Would you extract the whole listing below and retype it exactly?

START The records

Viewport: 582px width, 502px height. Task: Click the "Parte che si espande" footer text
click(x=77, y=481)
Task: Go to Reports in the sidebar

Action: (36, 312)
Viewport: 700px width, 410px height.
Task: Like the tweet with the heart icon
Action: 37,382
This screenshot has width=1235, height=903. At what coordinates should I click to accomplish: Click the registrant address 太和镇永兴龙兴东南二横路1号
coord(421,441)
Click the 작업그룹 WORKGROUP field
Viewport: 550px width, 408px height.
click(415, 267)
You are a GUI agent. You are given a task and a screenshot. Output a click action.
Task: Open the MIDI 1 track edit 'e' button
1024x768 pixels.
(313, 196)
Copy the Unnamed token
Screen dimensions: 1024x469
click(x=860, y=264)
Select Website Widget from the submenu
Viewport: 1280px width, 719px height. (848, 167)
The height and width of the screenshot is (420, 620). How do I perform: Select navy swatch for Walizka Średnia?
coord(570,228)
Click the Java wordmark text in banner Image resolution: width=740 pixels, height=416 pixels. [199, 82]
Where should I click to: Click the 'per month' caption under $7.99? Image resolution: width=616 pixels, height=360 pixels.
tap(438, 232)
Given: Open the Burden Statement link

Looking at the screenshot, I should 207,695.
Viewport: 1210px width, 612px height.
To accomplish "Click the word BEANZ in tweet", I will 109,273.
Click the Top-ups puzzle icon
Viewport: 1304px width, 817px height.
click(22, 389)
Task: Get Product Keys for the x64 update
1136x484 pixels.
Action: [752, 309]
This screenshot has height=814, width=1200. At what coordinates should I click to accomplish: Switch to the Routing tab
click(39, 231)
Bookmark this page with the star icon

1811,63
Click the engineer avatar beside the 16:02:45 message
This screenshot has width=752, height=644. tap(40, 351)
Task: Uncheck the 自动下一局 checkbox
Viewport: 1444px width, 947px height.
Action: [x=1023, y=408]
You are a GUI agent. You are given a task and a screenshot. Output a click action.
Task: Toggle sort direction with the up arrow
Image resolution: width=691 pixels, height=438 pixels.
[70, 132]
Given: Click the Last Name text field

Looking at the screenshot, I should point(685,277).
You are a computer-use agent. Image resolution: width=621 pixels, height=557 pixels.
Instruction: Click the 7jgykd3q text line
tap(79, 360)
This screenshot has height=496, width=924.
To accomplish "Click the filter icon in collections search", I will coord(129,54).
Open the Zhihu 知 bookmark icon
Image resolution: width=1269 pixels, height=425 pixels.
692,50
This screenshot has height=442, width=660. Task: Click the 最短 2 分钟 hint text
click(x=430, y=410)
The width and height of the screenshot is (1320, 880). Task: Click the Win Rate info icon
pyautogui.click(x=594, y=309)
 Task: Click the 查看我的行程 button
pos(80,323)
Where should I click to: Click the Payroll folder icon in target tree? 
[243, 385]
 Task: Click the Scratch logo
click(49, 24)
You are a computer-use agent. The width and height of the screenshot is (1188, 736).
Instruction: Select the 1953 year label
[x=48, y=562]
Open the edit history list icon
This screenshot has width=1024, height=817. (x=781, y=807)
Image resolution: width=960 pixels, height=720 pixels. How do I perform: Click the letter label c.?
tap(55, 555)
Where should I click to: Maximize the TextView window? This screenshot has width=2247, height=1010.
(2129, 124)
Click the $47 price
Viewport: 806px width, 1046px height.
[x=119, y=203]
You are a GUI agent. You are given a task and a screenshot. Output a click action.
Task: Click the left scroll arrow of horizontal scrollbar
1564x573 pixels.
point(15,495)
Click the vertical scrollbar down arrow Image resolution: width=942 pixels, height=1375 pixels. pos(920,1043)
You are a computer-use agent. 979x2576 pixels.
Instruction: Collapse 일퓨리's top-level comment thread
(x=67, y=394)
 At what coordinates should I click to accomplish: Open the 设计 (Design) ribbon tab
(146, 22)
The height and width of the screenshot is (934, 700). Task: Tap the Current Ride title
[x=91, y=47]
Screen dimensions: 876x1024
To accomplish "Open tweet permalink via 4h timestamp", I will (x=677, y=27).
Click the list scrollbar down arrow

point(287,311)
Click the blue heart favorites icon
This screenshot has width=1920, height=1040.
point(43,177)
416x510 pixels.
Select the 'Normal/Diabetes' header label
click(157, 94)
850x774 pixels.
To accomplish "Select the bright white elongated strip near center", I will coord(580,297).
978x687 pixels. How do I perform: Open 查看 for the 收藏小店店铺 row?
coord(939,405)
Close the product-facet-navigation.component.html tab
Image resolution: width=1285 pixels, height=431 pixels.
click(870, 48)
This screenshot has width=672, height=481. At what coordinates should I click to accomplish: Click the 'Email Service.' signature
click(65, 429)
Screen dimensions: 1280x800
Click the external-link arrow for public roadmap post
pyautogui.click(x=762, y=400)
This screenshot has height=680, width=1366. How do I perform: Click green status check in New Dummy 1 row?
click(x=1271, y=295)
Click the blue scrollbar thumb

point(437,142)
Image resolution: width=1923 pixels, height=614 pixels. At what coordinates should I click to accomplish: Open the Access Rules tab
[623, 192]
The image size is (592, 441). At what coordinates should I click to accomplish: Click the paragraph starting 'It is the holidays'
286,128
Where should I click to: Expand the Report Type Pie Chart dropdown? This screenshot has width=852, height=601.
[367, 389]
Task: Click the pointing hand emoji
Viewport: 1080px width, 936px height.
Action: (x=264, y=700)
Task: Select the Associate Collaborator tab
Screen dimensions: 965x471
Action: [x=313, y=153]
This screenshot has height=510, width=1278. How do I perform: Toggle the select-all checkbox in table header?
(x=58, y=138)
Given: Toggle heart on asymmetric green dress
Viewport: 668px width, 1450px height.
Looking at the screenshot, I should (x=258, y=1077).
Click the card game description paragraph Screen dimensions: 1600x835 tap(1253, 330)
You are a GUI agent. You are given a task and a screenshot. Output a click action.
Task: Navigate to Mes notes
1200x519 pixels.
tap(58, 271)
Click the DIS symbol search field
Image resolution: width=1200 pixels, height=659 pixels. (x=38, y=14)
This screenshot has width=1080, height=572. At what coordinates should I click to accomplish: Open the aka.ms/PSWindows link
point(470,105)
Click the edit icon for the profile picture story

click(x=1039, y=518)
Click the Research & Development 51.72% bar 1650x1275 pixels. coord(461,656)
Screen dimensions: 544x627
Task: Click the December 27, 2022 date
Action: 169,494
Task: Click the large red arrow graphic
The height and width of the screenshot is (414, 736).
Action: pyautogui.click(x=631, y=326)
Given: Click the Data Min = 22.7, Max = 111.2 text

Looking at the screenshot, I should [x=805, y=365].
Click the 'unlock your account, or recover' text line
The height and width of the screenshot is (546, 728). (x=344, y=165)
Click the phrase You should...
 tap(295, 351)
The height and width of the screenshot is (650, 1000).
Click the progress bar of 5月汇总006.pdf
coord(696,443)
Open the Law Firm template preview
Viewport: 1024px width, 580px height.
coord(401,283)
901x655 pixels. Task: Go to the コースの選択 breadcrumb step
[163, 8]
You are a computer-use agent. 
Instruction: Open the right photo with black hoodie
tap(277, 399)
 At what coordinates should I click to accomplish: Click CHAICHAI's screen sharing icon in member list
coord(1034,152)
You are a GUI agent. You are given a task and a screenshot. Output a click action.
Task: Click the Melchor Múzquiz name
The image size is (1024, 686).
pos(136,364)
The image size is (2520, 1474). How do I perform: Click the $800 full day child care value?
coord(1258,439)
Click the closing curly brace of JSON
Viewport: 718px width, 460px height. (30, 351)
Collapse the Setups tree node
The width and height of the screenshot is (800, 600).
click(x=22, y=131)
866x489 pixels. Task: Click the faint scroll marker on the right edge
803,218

END The records

▶ Answer space:
Viewport: 582px width, 502px height. Task: Click the "Parte che si espande" footer text
click(x=77, y=481)
Task: Go to Reports in the sidebar

Action: (36, 312)
Viewport: 700px width, 410px height.
Task: Like the tweet with the heart icon
Action: 37,382
This screenshot has width=1235, height=903. At what coordinates should I click to accomplish: Click the registrant address 太和镇永兴龙兴东南二横路1号
coord(421,441)
Click the 작업그룹 WORKGROUP field
Viewport: 550px width, 408px height.
click(415, 267)
You are a GUI agent. You are given a task and a screenshot. Output a click action.
Task: Open the MIDI 1 track edit 'e' button
1024x768 pixels.
(313, 196)
Copy the Unnamed token
Screen dimensions: 1024x469
click(x=860, y=264)
Select Website Widget from the submenu
Viewport: 1280px width, 719px height. (848, 167)
The height and width of the screenshot is (420, 620). How do I perform: Select navy swatch for Walizka Średnia?
coord(570,228)
Click the Java wordmark text in banner Image resolution: width=740 pixels, height=416 pixels. [199, 82]
Where should I click to: Click the 'per month' caption under $7.99? Image resolution: width=616 pixels, height=360 pixels.
tap(438, 232)
Given: Open the Burden Statement link

Looking at the screenshot, I should 207,695.
Viewport: 1210px width, 612px height.
To accomplish "Click the word BEANZ in tweet", I will 109,273.
Click the Top-ups puzzle icon
Viewport: 1304px width, 817px height.
click(22, 389)
Task: Get Product Keys for the x64 update
1136x484 pixels.
Action: [752, 309]
This screenshot has height=814, width=1200. At what coordinates should I click to accomplish: Switch to the Routing tab
click(39, 231)
Bookmark this page with the star icon

1811,63
Click the engineer avatar beside the 16:02:45 message
This screenshot has width=752, height=644. tap(40, 351)
Task: Uncheck the 自动下一局 checkbox
Viewport: 1444px width, 947px height.
Action: [x=1023, y=408]
You are a GUI agent. You are given a task and a screenshot. Output a click action.
Task: Toggle sort direction with the up arrow
Image resolution: width=691 pixels, height=438 pixels.
[70, 132]
Given: Click the Last Name text field

Looking at the screenshot, I should point(685,277).
You are a computer-use agent. Image resolution: width=621 pixels, height=557 pixels.
Instruction: Click the 7jgykd3q text line
tap(79, 360)
This screenshot has height=496, width=924.
To accomplish "Click the filter icon in collections search", I will coord(129,54).
Open the Zhihu 知 bookmark icon
Image resolution: width=1269 pixels, height=425 pixels.
692,50
This screenshot has height=442, width=660. Task: Click the 最短 2 分钟 hint text
click(x=430, y=410)
The width and height of the screenshot is (1320, 880). Task: Click the Win Rate info icon
pyautogui.click(x=594, y=309)
 Task: Click the 查看我的行程 button
pos(80,323)
Where should I click to: Click the Payroll folder icon in target tree? 
[243, 385]
 Task: Click the Scratch logo
click(49, 24)
You are a computer-use agent. The width and height of the screenshot is (1188, 736).
Instruction: Select the 1953 year label
[x=48, y=562]
Open the edit history list icon
This screenshot has width=1024, height=817. (x=781, y=807)
Image resolution: width=960 pixels, height=720 pixels. How do I perform: Click the letter label c.?
tap(55, 555)
Where should I click to: Maximize the TextView window? This screenshot has width=2247, height=1010.
(2129, 124)
Click the $47 price
Viewport: 806px width, 1046px height.
[x=119, y=203]
You are a GUI agent. You are given a task and a screenshot. Output a click action.
Task: Click the left scroll arrow of horizontal scrollbar
1564x573 pixels.
point(15,495)
Click the vertical scrollbar down arrow Image resolution: width=942 pixels, height=1375 pixels. pos(920,1043)
You are a computer-use agent. 979x2576 pixels.
Instruction: Collapse 일퓨리's top-level comment thread
(x=67, y=394)
 At what coordinates should I click to accomplish: Open the 设计 (Design) ribbon tab
(146, 22)
The height and width of the screenshot is (934, 700). Task: Tap the Current Ride title
[x=91, y=47]
Screen dimensions: 876x1024
To accomplish "Open tweet permalink via 4h timestamp", I will (x=677, y=27).
Click the list scrollbar down arrow

point(287,311)
Click the blue heart favorites icon
This screenshot has width=1920, height=1040.
point(43,177)
416x510 pixels.
Select the 'Normal/Diabetes' header label
click(157, 94)
850x774 pixels.
To accomplish "Select the bright white elongated strip near center", I will coord(580,297).
978x687 pixels. How do I perform: Open 查看 for the 收藏小店店铺 row?
coord(939,405)
Close the product-facet-navigation.component.html tab
Image resolution: width=1285 pixels, height=431 pixels.
click(870, 48)
This screenshot has width=672, height=481. At what coordinates should I click to accomplish: Click the 'Email Service.' signature
click(65, 429)
Screen dimensions: 1280x800
Click the external-link arrow for public roadmap post
pyautogui.click(x=762, y=400)
This screenshot has height=680, width=1366. How do I perform: Click green status check in New Dummy 1 row?
click(x=1271, y=295)
Click the blue scrollbar thumb

point(437,142)
Image resolution: width=1923 pixels, height=614 pixels. At what coordinates should I click to accomplish: Open the Access Rules tab
[623, 192]
The image size is (592, 441). At what coordinates should I click to accomplish: Click the paragraph starting 'It is the holidays'
286,128
Where should I click to: Expand the Report Type Pie Chart dropdown? This screenshot has width=852, height=601.
[367, 389]
Task: Click the pointing hand emoji
Viewport: 1080px width, 936px height.
Action: (x=264, y=700)
Task: Select the Associate Collaborator tab
Screen dimensions: 965x471
Action: [x=313, y=153]
This screenshot has height=510, width=1278. How do I perform: Toggle the select-all checkbox in table header?
(x=58, y=138)
Given: Toggle heart on asymmetric green dress
Viewport: 668px width, 1450px height.
Looking at the screenshot, I should (x=258, y=1077).
Click the card game description paragraph Screen dimensions: 1600x835 tap(1253, 330)
You are a GUI agent. You are given a task and a screenshot. Output a click action.
Task: Navigate to Mes notes
1200x519 pixels.
tap(58, 271)
Click the DIS symbol search field
Image resolution: width=1200 pixels, height=659 pixels. (x=38, y=14)
This screenshot has width=1080, height=572. At what coordinates should I click to accomplish: Open the aka.ms/PSWindows link
point(470,105)
Click the edit icon for the profile picture story

click(x=1039, y=518)
Click the Research & Development 51.72% bar 1650x1275 pixels. coord(461,656)
Screen dimensions: 544x627
Task: Click the December 27, 2022 date
Action: 169,494
Task: Click the large red arrow graphic
The height and width of the screenshot is (414, 736).
Action: pyautogui.click(x=631, y=326)
Given: Click the Data Min = 22.7, Max = 111.2 text

Looking at the screenshot, I should [x=805, y=365].
Click the 'unlock your account, or recover' text line
The height and width of the screenshot is (546, 728). (x=344, y=165)
Click the phrase You should...
 tap(295, 351)
The height and width of the screenshot is (650, 1000).
Click the progress bar of 5月汇总006.pdf
coord(696,443)
Open the Law Firm template preview
Viewport: 1024px width, 580px height.
coord(401,283)
901x655 pixels. Task: Go to the コースの選択 breadcrumb step
[163, 8]
You are a computer-use agent. 
Instruction: Open the right photo with black hoodie
tap(277, 399)
 At what coordinates should I click to accomplish: Click CHAICHAI's screen sharing icon in member list
coord(1034,152)
You are a GUI agent. You are given a task and a screenshot. Output a click action.
Task: Click the Melchor Múzquiz name
The image size is (1024, 686).
pos(136,364)
The image size is (2520, 1474). How do I perform: Click the $800 full day child care value?
coord(1258,439)
Click the closing curly brace of JSON
Viewport: 718px width, 460px height. (30, 351)
Collapse the Setups tree node
The width and height of the screenshot is (800, 600).
click(x=22, y=131)
866x489 pixels. Task: Click the faint scroll marker on the right edge
803,218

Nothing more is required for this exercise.